/---
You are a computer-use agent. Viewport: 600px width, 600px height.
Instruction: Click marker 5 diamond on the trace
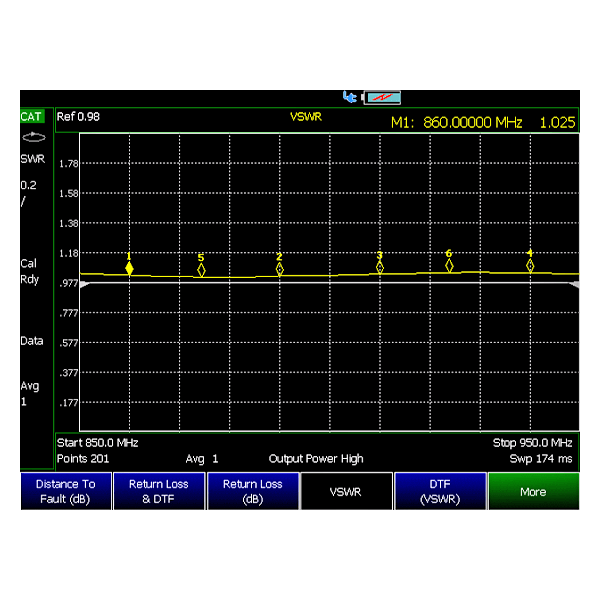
\---
/---
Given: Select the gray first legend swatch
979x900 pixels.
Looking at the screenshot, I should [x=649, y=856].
\---
/---
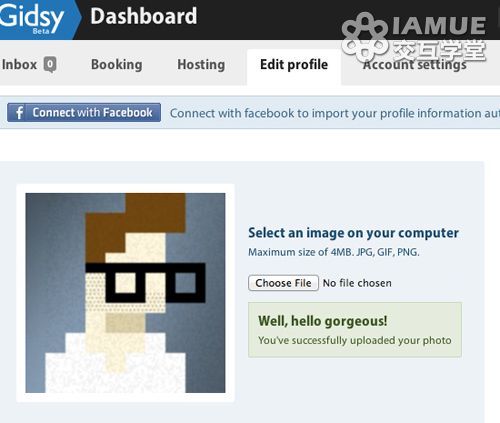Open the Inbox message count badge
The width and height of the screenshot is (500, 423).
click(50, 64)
\---
◆ GOAL OF THE EXERCISE ◆
Starting at the line that contains "You are a computer-use" and stopping after the line that contains "Instruction: Click marker", write out every line exactly as it appears above, and no other line.

◆ ANSWER SECTION ◆
You are a computer-use agent. Viewport: 600px width, 600px height.
Instruction: Click marker 5 diamond on the trace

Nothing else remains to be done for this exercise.